AIの科学研究利用は「急がば回れ」–信頼性確保に向けた反復的なアプローチ

今回は「AIの科学研究利用は「急がば回れ」–信頼性確保に向けた反復的なアプローチ」についてご紹介します。

関連ワード (CIO/経営等) についても参考にしながら、ぜひ本記事について議論していってくださいね。

本記事は、ZDNet Japan様で掲載されている内容を参考にしておりますので、より詳しく内容を知りたい方は、ページ下の元記事リンクより参照ください。


 新年を迎えるということは、IT投資の焦点が新たになるということだ。調査会社Gartnerは、2025年の世界IT支出が前年比9.3%増の5兆7400億ドルに達すると予測している。生成AIの探求が支出の増加を後押しするという。

 今では多くの人が生成AIを試したことがあるはずだ。文章の推敲や写真の作成、コードの生成など、このテクノロジーの機能は魔法のように感じられる。

 しかし、Francis Crick Instituteの最高情報責任者(CIO)であるJames Fleming氏のように、自らの組織が誇大宣伝に流されることを許さないデジタルリーダーもいる。
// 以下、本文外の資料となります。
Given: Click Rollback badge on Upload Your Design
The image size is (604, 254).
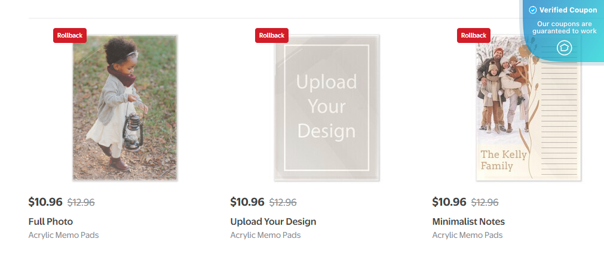Looking at the screenshot, I should [272, 36].
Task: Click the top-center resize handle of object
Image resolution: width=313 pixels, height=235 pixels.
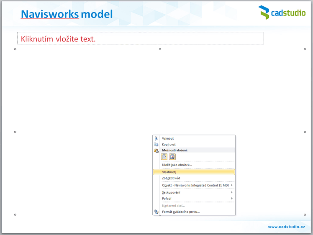Action: coord(160,49)
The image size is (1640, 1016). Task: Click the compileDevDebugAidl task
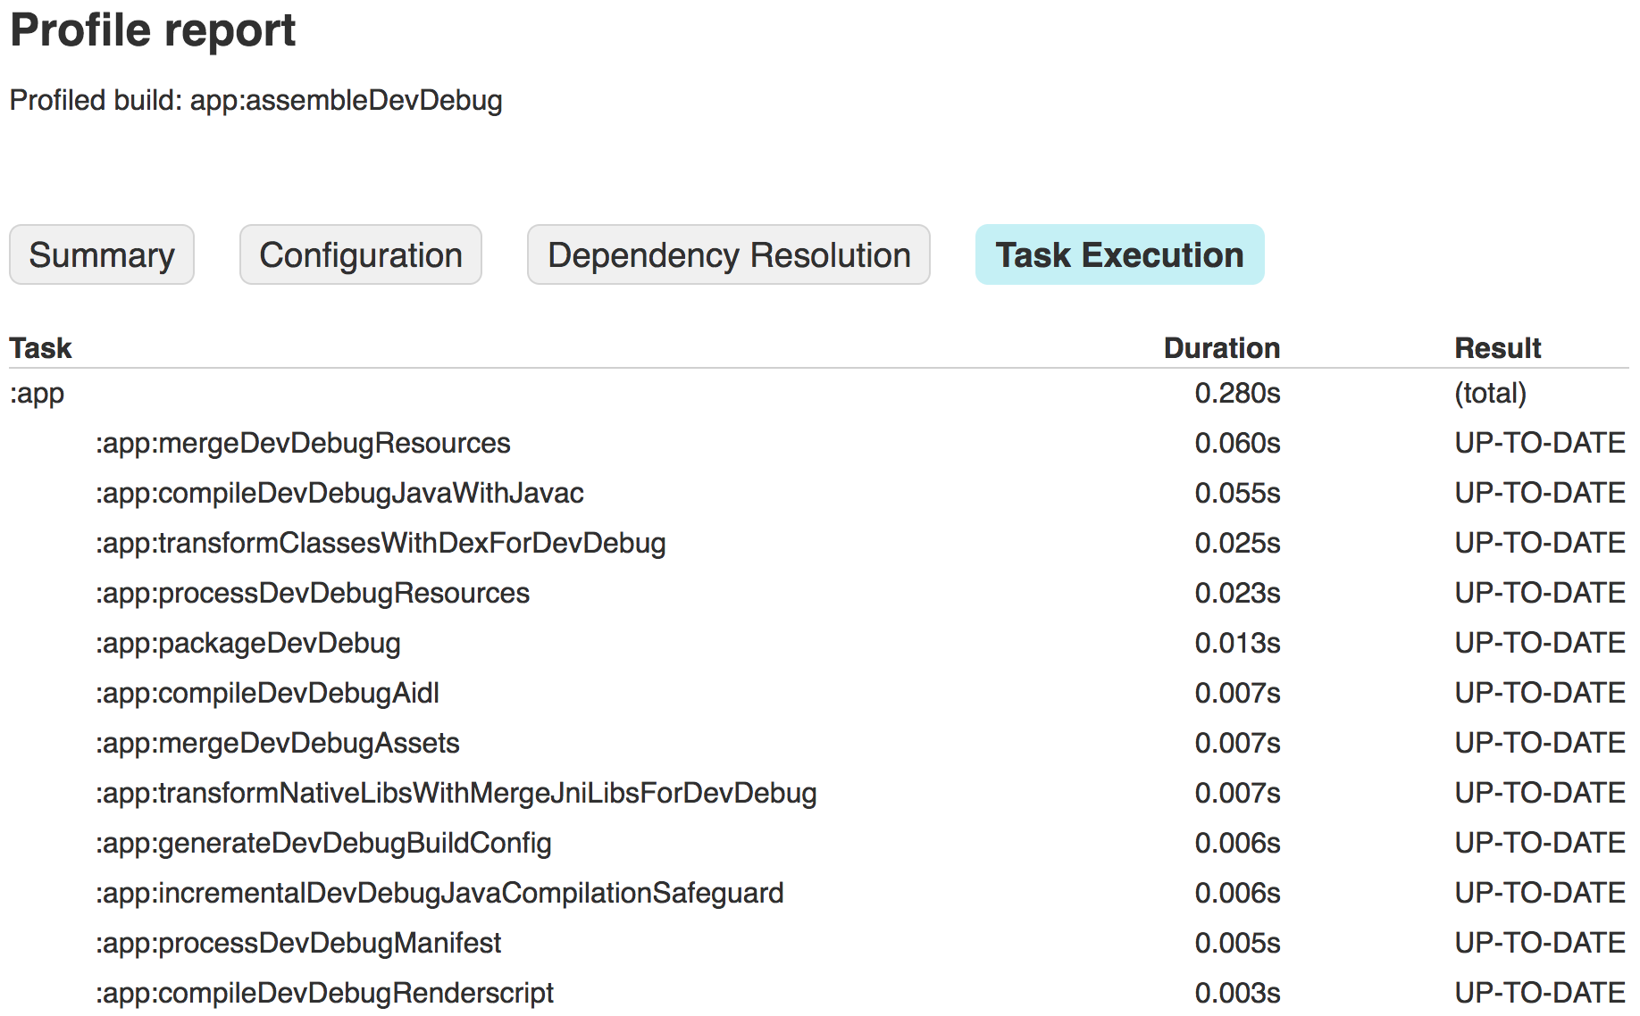[267, 694]
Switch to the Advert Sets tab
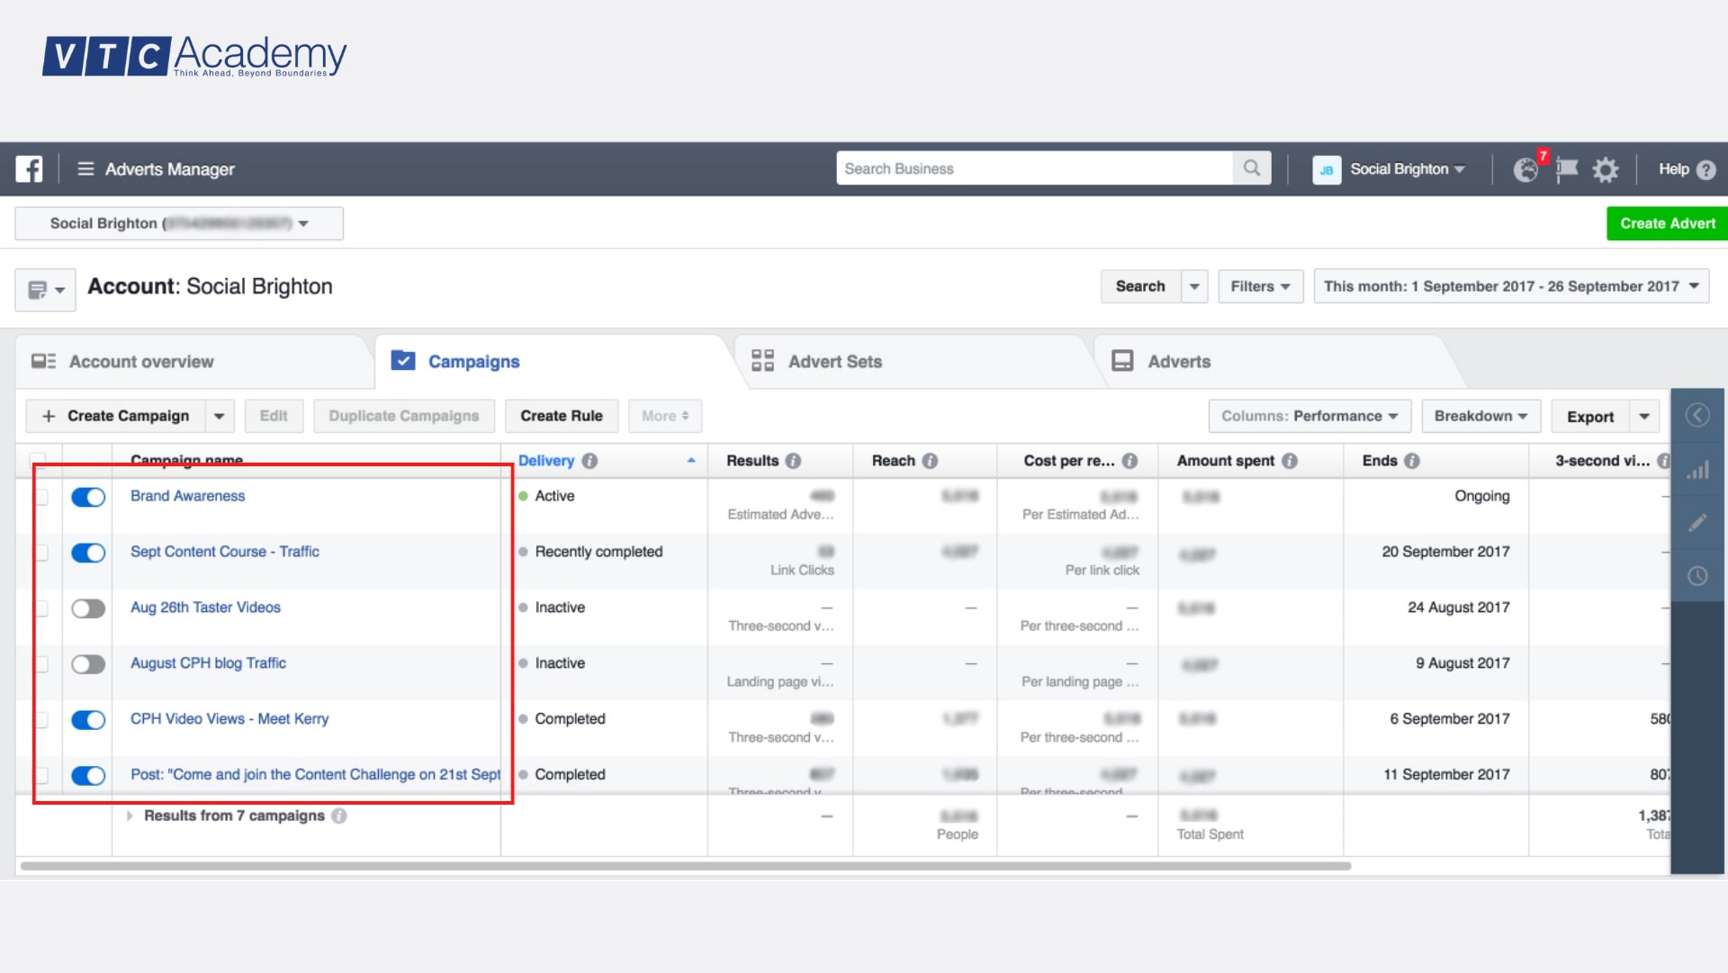This screenshot has width=1728, height=973. click(x=834, y=362)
 同氏は米ZDNETに対し、新興テクノロジーを革新的な科学的発見に役立てるのは簡単ではないと語った。この課題があるために、世界有数の研究機関であるFrancis Crick Instituteの作業方法は、生成AIが台頭しても大きく変わっていない。

 「科学でAIを使用することと、一般公開される大規模言語モデル(LLM)を作成することは、まったくの別物だ。制約が厳しい科学の世界に身を置く者は、自らの仮説を証明しなければならない」とFleming氏。

 「ほぼ正しいモデルを公開したと言うだけでは不十分だ。ほとんどの場合、特定の条件下では完全に正しいモデルを作成する必要がある。さらに、研究の成果が基本的な理解に基づいていることを実証しなければならない」

 Fleming氏は、科学分野におけるAIの使用を「諸刃の剣」と表現した。新興テクノロジーは研究プロセスの高速化に役立つ可能性があるが、新しい結論を生み出して提示する際には、高い確実性が求められる。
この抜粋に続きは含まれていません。